- Teks yang Ditampilkan
● ● ●
Penginderaan
jauh menggunakan gelombang elektromagnetik untuk memperoleh informasi, yang
dipancarkan atau dipantulkan oleh obyek yang diamati. Menempatkan peralatan
(sensor) yang menerima radiasi atau pantulan pada pesawat udara dan satelit dan
mengamati permukaan bumi dengan obyek-obyek yang terdapat di atasnya, permukaan
laut atau atmosfer. Dalam prakteknya permukaan bumi diindera melalui sensor,
yang ditempatkan pada pesawat udara atau satelit (platform).
Sejarah penginderaan jauh
Orang yang pertama kali berhasil
mewujudkan angan-angan untuk terbang adalah Archytas dari Tarente, seorang
murid serta pengikut ahli filsafat Pytagoras. Archytas pada tahun 400 sebelum
Masehi sudah membuat burung merpati dari kayu yang dapat terbang. Berawal dari
adanya penerbangan dan perkembangan teknologi tinggi dibidang penerbangan
dewasa ini, manusia sudah dapat menciptakan alat-alat yang dapat melintasi
udara yang dapat membawa satelit untuk diletakkan pada obit di luar angkasa.
Sebelum adanya penginderaan jauh melalui satelit (remote sensing by satelit), penginderaan jauh telah dilakukan
secara konvensional dengan memakai sarana pesawat udara. Penginderaan jauh
secara konvensional memiliki banyak kelemahan, karena jangka waktu penerbangan
sangat terbatas dan kurang akurat apabila tertutup awan tebal. Dengan penemuan
teknologi penginderaan jauh melalui satelit kelemahan-kelemahan penginderaan
secara konvensional dapat diatasi. Data yang diperoleh dengan mempergunakan
satelit lebih luas jangkauannya dan dapat dipasang sepanjang masa (Hanafi, 2011).
● ● ●
- Kerjakan Ini
Salin dengan persis bagian teks tentang penginderaan jauh, dimulai dari "Sebelum adanya penginderaan" dan terus sampai "masa (Hanafi, 2011).".

- Kumpulan Data
● ● ●
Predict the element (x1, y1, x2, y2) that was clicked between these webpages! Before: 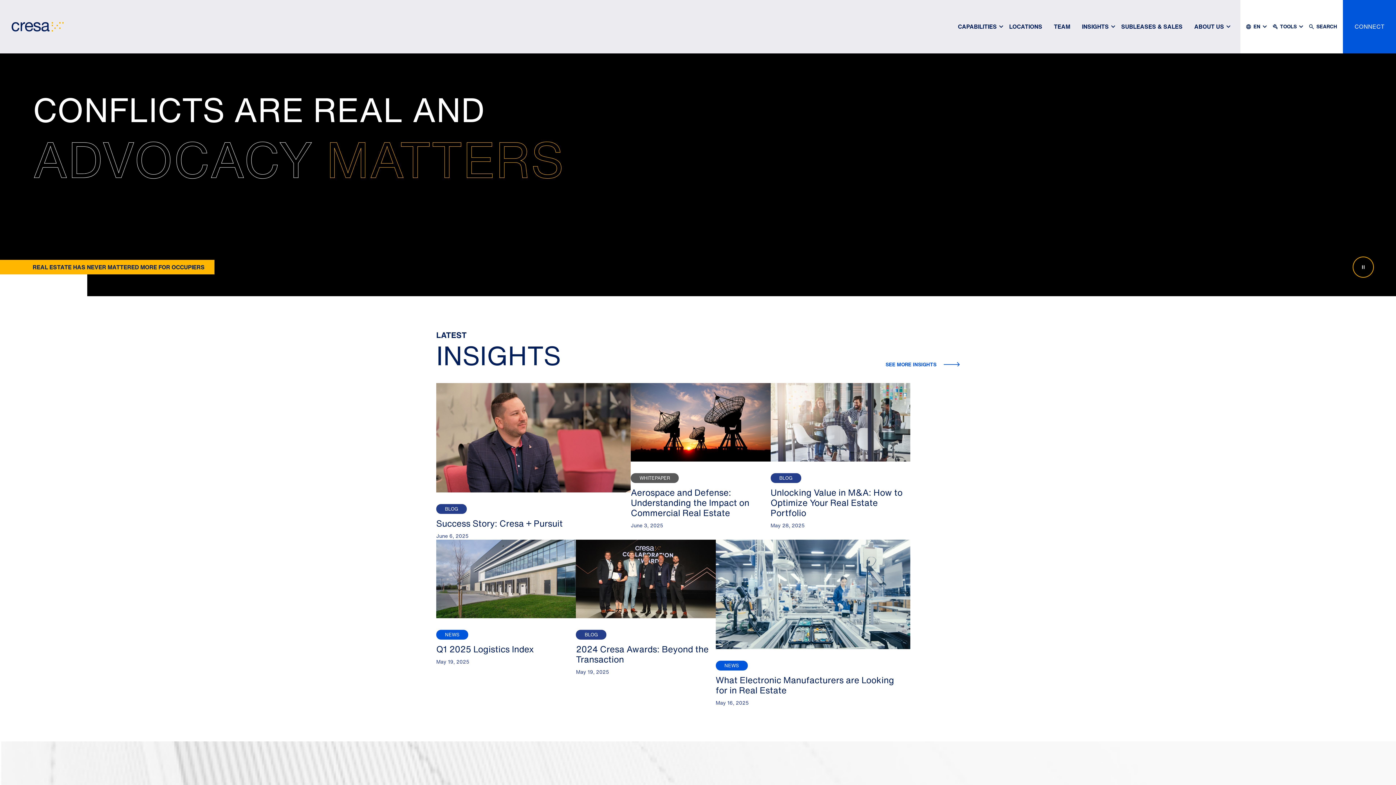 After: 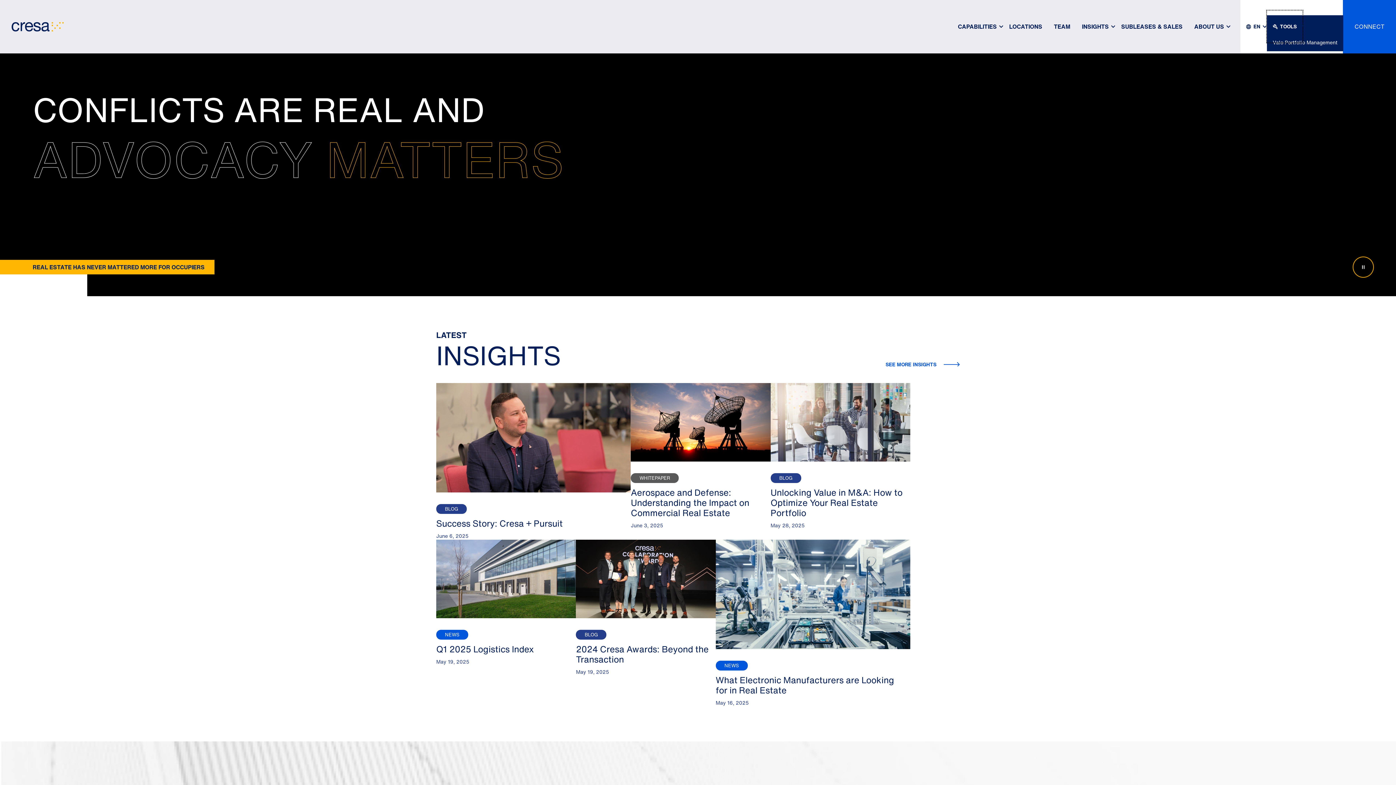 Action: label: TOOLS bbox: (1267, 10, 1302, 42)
● ● ●
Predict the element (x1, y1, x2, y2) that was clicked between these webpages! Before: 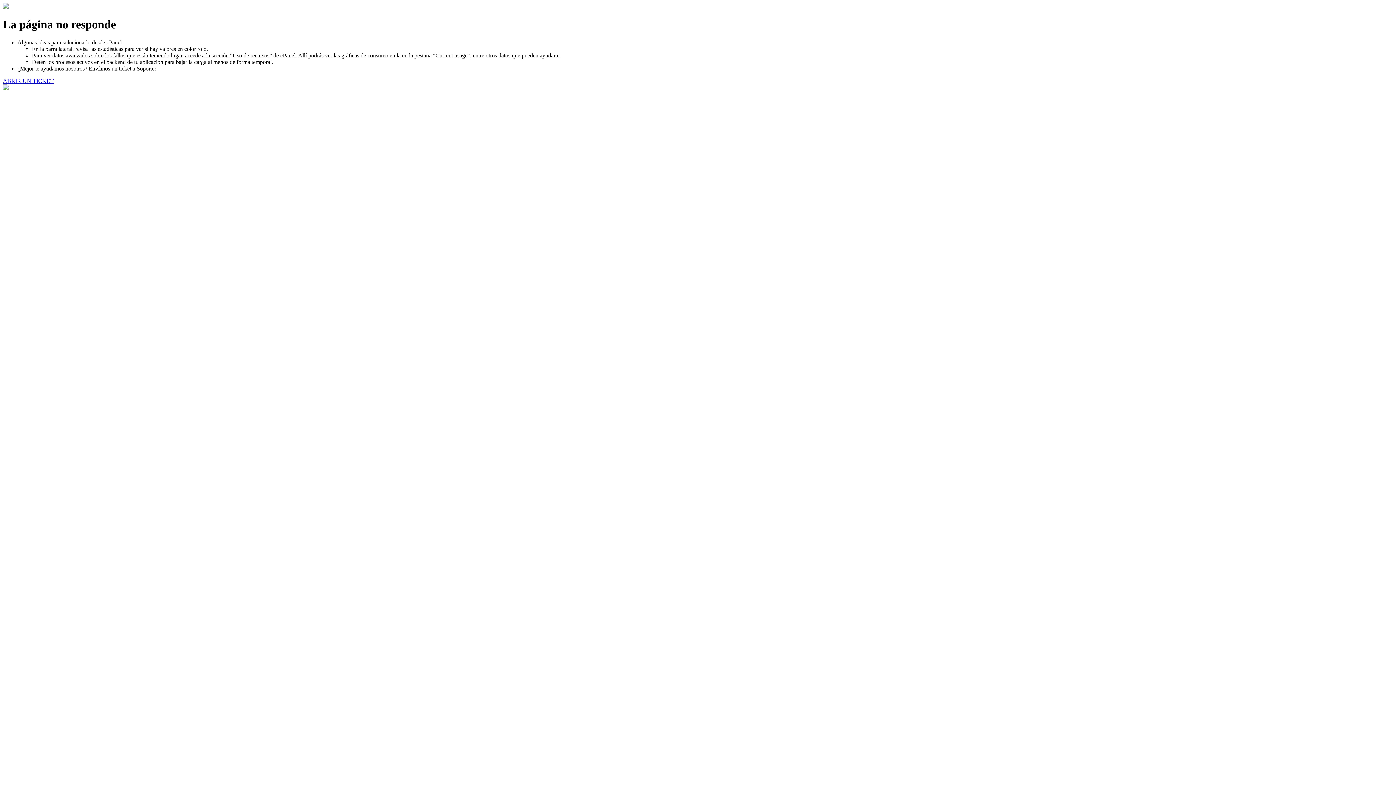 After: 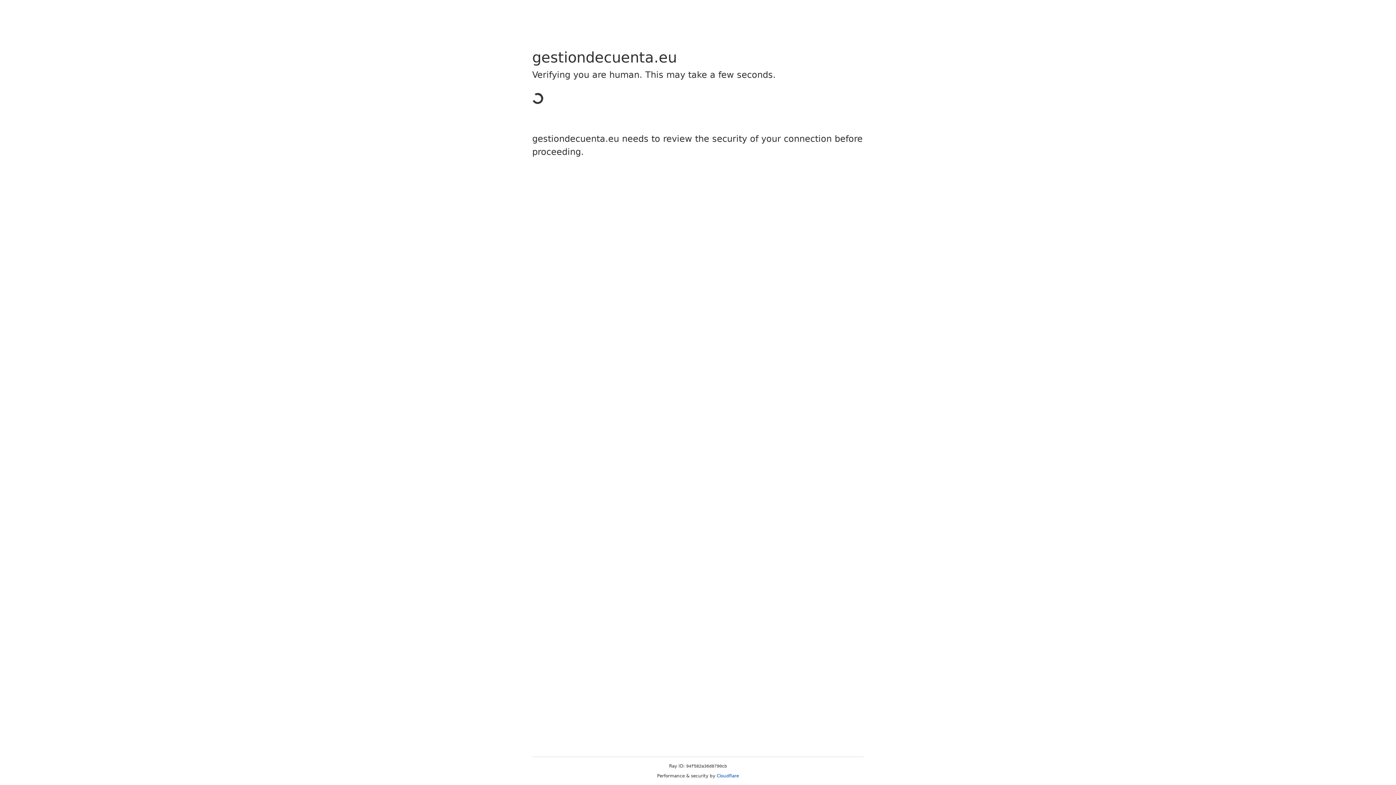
● ● ●
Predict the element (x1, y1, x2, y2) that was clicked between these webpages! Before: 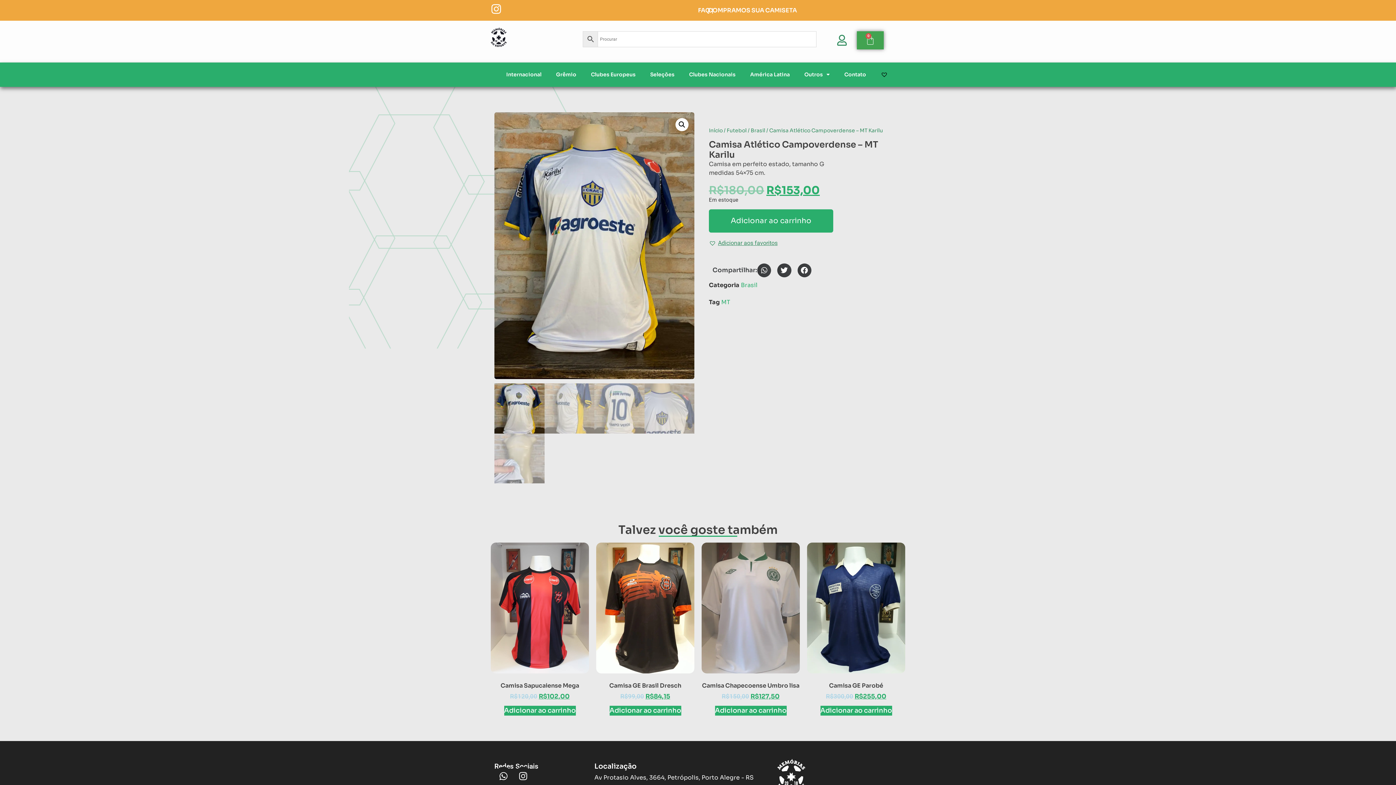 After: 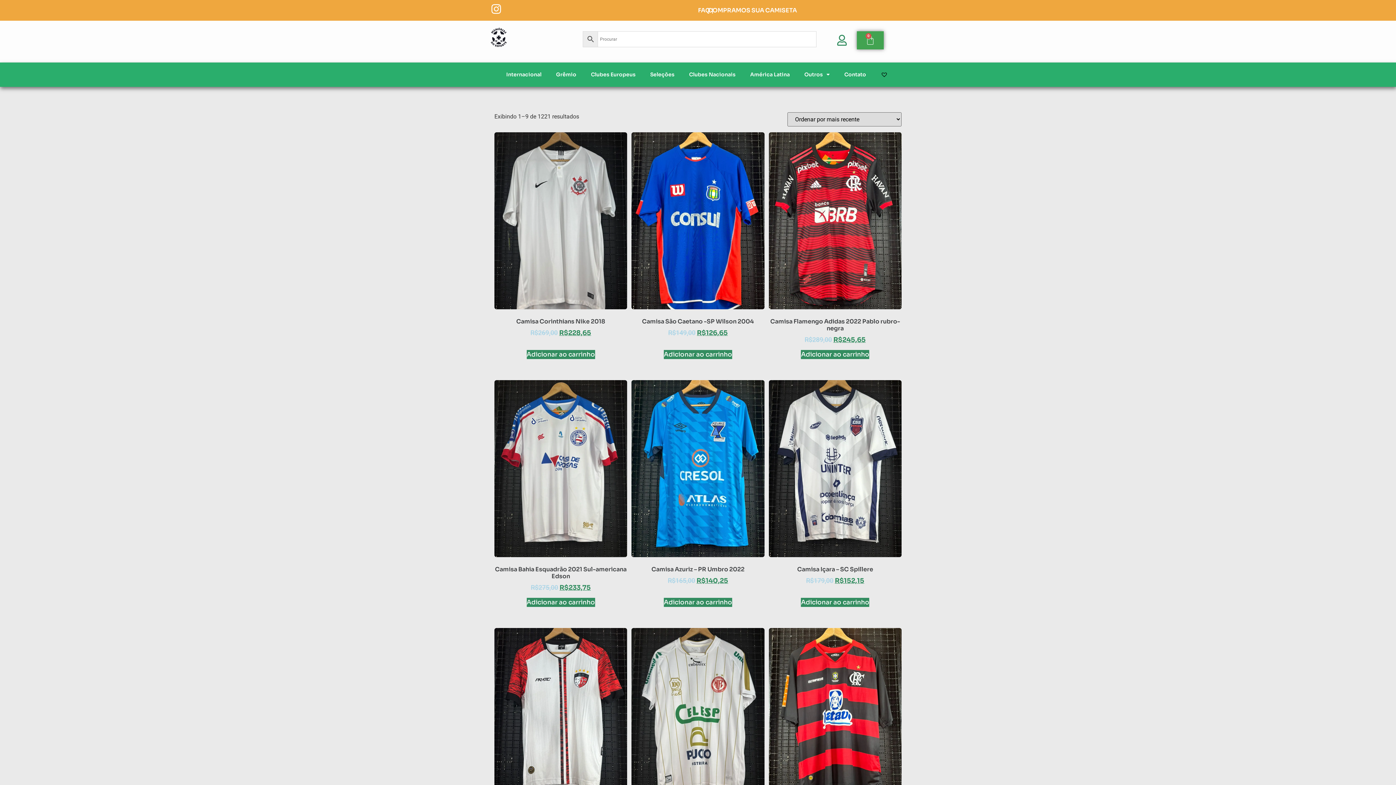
● ● ●
- Jawaban Benar
Sebelum adanya penginderaan jauh melalui satelit (remote sensing by satelit), penginderaan jauh telah dilakukan
secara konvensional dengan memakai sarana pesawat udara. Penginderaan jauh
secara konvensional memiliki banyak kelemahan, karena jangka waktu penerbangan
sangat terbatas dan kurang akurat apabila tertutup awan tebal. Dengan penemuan
teknologi penginderaan jauh melalui satelit kelemahan-kelemahan penginderaan
secara konvensional dapat diatasi. Data yang diperoleh dengan mempergunakan
satelit lebih luas jangkauannya dan dapat dipasang sepanjang masa (Hanafi, 2011).